Collected data:
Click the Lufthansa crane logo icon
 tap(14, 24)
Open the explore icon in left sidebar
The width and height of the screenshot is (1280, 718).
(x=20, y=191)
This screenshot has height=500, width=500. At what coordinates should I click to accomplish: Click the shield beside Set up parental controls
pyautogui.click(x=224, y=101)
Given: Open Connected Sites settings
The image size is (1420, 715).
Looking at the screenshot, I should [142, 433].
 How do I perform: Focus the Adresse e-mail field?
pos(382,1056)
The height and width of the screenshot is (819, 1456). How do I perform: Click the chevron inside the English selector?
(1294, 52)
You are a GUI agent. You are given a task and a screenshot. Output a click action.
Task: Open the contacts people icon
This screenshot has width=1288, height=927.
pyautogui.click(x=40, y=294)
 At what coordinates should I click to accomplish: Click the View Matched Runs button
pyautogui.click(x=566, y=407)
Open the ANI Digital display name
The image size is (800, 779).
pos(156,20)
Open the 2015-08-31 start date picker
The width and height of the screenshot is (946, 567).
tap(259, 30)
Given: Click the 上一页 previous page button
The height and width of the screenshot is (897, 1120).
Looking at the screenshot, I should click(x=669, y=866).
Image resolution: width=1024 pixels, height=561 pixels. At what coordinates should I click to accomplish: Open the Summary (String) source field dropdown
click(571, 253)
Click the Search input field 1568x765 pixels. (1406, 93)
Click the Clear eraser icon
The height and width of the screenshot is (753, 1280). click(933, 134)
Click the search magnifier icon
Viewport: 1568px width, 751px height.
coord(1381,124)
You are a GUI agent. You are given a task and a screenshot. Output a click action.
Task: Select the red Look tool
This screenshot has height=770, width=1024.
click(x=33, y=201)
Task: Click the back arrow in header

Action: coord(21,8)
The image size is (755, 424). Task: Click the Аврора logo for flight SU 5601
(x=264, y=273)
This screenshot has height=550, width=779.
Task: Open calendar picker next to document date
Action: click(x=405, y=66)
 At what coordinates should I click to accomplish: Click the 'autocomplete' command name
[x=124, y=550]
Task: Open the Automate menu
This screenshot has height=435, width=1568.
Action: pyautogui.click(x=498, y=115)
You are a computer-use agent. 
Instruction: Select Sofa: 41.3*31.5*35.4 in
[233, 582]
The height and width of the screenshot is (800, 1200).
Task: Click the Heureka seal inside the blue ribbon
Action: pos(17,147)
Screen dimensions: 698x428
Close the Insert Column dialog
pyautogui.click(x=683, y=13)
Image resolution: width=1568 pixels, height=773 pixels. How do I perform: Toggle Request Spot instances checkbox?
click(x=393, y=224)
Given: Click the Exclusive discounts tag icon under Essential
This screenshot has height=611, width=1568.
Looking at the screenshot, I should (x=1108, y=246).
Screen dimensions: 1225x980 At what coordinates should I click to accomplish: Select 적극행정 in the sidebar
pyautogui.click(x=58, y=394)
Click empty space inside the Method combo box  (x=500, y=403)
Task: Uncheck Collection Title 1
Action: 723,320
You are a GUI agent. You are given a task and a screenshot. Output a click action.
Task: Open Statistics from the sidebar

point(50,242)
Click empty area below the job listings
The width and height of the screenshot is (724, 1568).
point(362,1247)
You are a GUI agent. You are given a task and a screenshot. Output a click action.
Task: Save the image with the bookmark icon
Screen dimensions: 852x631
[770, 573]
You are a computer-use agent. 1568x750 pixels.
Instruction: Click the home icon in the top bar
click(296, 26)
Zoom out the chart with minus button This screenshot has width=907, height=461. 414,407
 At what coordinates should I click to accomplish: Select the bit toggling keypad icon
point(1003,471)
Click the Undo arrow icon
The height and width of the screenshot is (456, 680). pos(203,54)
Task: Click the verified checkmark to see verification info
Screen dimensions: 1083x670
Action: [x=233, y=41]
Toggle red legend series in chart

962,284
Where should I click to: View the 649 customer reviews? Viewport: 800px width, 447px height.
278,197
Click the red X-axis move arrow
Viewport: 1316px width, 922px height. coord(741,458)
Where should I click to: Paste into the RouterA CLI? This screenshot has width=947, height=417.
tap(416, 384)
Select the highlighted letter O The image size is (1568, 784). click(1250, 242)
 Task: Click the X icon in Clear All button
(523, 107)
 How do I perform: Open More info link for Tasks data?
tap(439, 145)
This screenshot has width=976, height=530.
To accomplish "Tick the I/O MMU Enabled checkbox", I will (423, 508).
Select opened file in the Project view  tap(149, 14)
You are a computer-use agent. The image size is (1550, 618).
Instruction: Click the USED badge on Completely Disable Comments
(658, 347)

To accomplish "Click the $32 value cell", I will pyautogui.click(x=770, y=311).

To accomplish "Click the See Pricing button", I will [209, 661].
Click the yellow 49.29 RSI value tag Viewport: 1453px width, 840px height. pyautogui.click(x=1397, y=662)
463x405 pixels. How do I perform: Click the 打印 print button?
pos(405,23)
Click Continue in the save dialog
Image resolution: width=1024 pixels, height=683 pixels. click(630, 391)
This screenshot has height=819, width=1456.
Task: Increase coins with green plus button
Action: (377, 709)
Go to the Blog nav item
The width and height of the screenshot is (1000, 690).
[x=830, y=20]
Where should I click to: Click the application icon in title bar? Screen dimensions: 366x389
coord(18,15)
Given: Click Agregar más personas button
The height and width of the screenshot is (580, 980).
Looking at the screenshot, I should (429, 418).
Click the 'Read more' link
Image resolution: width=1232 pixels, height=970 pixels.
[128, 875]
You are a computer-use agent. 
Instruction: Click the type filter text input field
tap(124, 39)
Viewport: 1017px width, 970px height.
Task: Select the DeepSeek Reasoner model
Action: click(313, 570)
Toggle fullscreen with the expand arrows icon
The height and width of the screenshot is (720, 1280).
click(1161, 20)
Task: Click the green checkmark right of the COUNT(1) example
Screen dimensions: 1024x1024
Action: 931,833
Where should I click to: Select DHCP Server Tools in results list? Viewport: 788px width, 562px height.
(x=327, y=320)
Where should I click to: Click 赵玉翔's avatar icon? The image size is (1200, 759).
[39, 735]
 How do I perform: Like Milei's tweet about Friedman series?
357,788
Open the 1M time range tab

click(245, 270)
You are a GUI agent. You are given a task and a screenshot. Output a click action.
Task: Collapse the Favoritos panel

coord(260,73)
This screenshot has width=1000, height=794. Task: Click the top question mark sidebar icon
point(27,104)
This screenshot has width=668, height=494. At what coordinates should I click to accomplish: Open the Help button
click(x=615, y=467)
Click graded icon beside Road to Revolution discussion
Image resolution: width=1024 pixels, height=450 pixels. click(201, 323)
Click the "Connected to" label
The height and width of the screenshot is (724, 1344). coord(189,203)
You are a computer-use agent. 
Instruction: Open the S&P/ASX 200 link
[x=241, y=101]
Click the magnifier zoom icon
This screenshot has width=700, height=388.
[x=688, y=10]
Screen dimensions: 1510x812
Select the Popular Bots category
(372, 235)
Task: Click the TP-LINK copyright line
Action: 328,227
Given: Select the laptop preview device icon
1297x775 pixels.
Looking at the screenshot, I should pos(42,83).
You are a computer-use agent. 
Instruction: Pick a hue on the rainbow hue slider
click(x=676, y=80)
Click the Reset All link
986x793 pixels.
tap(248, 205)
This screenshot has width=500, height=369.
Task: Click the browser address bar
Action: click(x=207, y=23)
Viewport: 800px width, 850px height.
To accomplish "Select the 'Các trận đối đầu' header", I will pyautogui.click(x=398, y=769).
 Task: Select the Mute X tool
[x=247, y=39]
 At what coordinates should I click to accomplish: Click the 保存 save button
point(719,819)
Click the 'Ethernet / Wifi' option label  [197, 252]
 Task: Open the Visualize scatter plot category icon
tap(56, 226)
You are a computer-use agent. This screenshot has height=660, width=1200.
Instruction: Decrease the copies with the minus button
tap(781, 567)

EXERCISE INSTRUCTIONS. Retype all the records above without changing a word.

YOUR RESPONSE.
Click the Lufthansa crane logo icon
 tap(14, 24)
Open the explore icon in left sidebar
The width and height of the screenshot is (1280, 718).
(x=20, y=191)
This screenshot has height=500, width=500. At what coordinates should I click to accomplish: Click the shield beside Set up parental controls
pyautogui.click(x=224, y=101)
Given: Open Connected Sites settings
The image size is (1420, 715).
Looking at the screenshot, I should [142, 433].
 How do I perform: Focus the Adresse e-mail field?
pos(382,1056)
The height and width of the screenshot is (819, 1456). How do I perform: Click the chevron inside the English selector?
(1294, 52)
You are a GUI agent. You are given a task and a screenshot. Output a click action.
Task: Open the contacts people icon
This screenshot has width=1288, height=927.
pyautogui.click(x=40, y=294)
 At what coordinates should I click to accomplish: Click the View Matched Runs button
pyautogui.click(x=566, y=407)
Open the ANI Digital display name
The image size is (800, 779).
pos(156,20)
Open the 2015-08-31 start date picker
The width and height of the screenshot is (946, 567).
tap(259, 30)
Given: Click the 上一页 previous page button
The height and width of the screenshot is (897, 1120).
Looking at the screenshot, I should click(x=669, y=866).
Image resolution: width=1024 pixels, height=561 pixels. At what coordinates should I click to accomplish: Open the Summary (String) source field dropdown
click(571, 253)
Click the Search input field 1568x765 pixels. (1406, 93)
Click the Clear eraser icon
The height and width of the screenshot is (753, 1280). click(933, 134)
Click the search magnifier icon
Viewport: 1568px width, 751px height.
coord(1381,124)
You are a GUI agent. You are given a task and a screenshot. Output a click action.
Task: Select the red Look tool
This screenshot has height=770, width=1024.
click(x=33, y=201)
Task: Click the back arrow in header

Action: coord(21,8)
The image size is (755, 424). Task: Click the Аврора logo for flight SU 5601
(x=264, y=273)
This screenshot has height=550, width=779.
Task: Open calendar picker next to document date
Action: click(x=405, y=66)
 At what coordinates should I click to accomplish: Click the 'autocomplete' command name
[x=124, y=550]
Task: Open the Automate menu
This screenshot has height=435, width=1568.
Action: pyautogui.click(x=498, y=115)
You are a computer-use agent. 
Instruction: Select Sofa: 41.3*31.5*35.4 in
[233, 582]
The height and width of the screenshot is (800, 1200).
Task: Click the Heureka seal inside the blue ribbon
Action: pos(17,147)
Screen dimensions: 698x428
Close the Insert Column dialog
pyautogui.click(x=683, y=13)
Image resolution: width=1568 pixels, height=773 pixels. How do I perform: Toggle Request Spot instances checkbox?
click(x=393, y=224)
Given: Click the Exclusive discounts tag icon under Essential
This screenshot has height=611, width=1568.
Looking at the screenshot, I should (x=1108, y=246).
Screen dimensions: 1225x980 At what coordinates should I click to accomplish: Select 적극행정 in the sidebar
pyautogui.click(x=58, y=394)
Click empty space inside the Method combo box  (x=500, y=403)
Task: Uncheck Collection Title 1
Action: 723,320
You are a GUI agent. You are given a task and a screenshot. Output a click action.
Task: Open Statistics from the sidebar

point(50,242)
Click empty area below the job listings
The width and height of the screenshot is (724, 1568).
point(362,1247)
You are a GUI agent. You are given a task and a screenshot. Output a click action.
Task: Save the image with the bookmark icon
Screen dimensions: 852x631
[770, 573]
You are a computer-use agent. 1568x750 pixels.
Instruction: Click the home icon in the top bar
click(296, 26)
Zoom out the chart with minus button This screenshot has width=907, height=461. 414,407
 At what coordinates should I click to accomplish: Select the bit toggling keypad icon
point(1003,471)
Click the Undo arrow icon
The height and width of the screenshot is (456, 680). pos(203,54)
Task: Click the verified checkmark to see verification info
Screen dimensions: 1083x670
Action: [x=233, y=41]
Toggle red legend series in chart

962,284
Where should I click to: View the 649 customer reviews? Viewport: 800px width, 447px height.
278,197
Click the red X-axis move arrow
Viewport: 1316px width, 922px height. coord(741,458)
Where should I click to: Paste into the RouterA CLI? This screenshot has width=947, height=417.
tap(416, 384)
Select the highlighted letter O The image size is (1568, 784). click(1250, 242)
 Task: Click the X icon in Clear All button
(523, 107)
 How do I perform: Open More info link for Tasks data?
tap(439, 145)
This screenshot has width=976, height=530.
To accomplish "Tick the I/O MMU Enabled checkbox", I will (423, 508).
Select opened file in the Project view  tap(149, 14)
You are a computer-use agent. The image size is (1550, 618).
Instruction: Click the USED badge on Completely Disable Comments
(658, 347)

To accomplish "Click the $32 value cell", I will pyautogui.click(x=770, y=311).

To accomplish "Click the See Pricing button", I will [209, 661].
Click the yellow 49.29 RSI value tag Viewport: 1453px width, 840px height. pyautogui.click(x=1397, y=662)
463x405 pixels. How do I perform: Click the 打印 print button?
pos(405,23)
Click Continue in the save dialog
Image resolution: width=1024 pixels, height=683 pixels. click(630, 391)
This screenshot has height=819, width=1456.
Task: Increase coins with green plus button
Action: (377, 709)
Go to the Blog nav item
The width and height of the screenshot is (1000, 690).
[x=830, y=20]
Where should I click to: Click the application icon in title bar? Screen dimensions: 366x389
coord(18,15)
Given: Click Agregar más personas button
The height and width of the screenshot is (580, 980).
Looking at the screenshot, I should (429, 418).
Click the 'Read more' link
Image resolution: width=1232 pixels, height=970 pixels.
[128, 875]
You are a computer-use agent. 
Instruction: Click the type filter text input field
tap(124, 39)
Viewport: 1017px width, 970px height.
Task: Select the DeepSeek Reasoner model
Action: click(313, 570)
Toggle fullscreen with the expand arrows icon
The height and width of the screenshot is (720, 1280).
click(1161, 20)
Task: Click the green checkmark right of the COUNT(1) example
Screen dimensions: 1024x1024
Action: 931,833
Where should I click to: Select DHCP Server Tools in results list? Viewport: 788px width, 562px height.
(x=327, y=320)
Where should I click to: Click 赵玉翔's avatar icon? The image size is (1200, 759).
[39, 735]
 How do I perform: Like Milei's tweet about Friedman series?
357,788
Open the 1M time range tab

click(245, 270)
You are a GUI agent. You are given a task and a screenshot. Output a click action.
Task: Collapse the Favoritos panel

coord(260,73)
This screenshot has width=1000, height=794. Task: Click the top question mark sidebar icon
point(27,104)
This screenshot has width=668, height=494. At what coordinates should I click to accomplish: Open the Help button
click(x=615, y=467)
Click graded icon beside Road to Revolution discussion
Image resolution: width=1024 pixels, height=450 pixels. click(201, 323)
Click the "Connected to" label
The height and width of the screenshot is (724, 1344). coord(189,203)
You are a computer-use agent. 
Instruction: Open the S&P/ASX 200 link
[x=241, y=101]
Click the magnifier zoom icon
This screenshot has width=700, height=388.
[x=688, y=10]
Screen dimensions: 1510x812
Select the Popular Bots category
(372, 235)
Task: Click the TP-LINK copyright line
Action: 328,227
Given: Select the laptop preview device icon
1297x775 pixels.
Looking at the screenshot, I should pos(42,83).
You are a computer-use agent. 
Instruction: Pick a hue on the rainbow hue slider
click(x=676, y=80)
Click the Reset All link
986x793 pixels.
tap(248, 205)
This screenshot has width=500, height=369.
Task: Click the browser address bar
Action: click(x=207, y=23)
Viewport: 800px width, 850px height.
To accomplish "Select the 'Các trận đối đầu' header", I will pyautogui.click(x=398, y=769).
 Task: Select the Mute X tool
[x=247, y=39]
 At what coordinates should I click to accomplish: Click the 保存 save button
point(719,819)
Click the 'Ethernet / Wifi' option label  [197, 252]
 Task: Open the Visualize scatter plot category icon
tap(56, 226)
You are a computer-use agent. This screenshot has height=660, width=1200.
Instruction: Decrease the copies with the minus button
tap(781, 567)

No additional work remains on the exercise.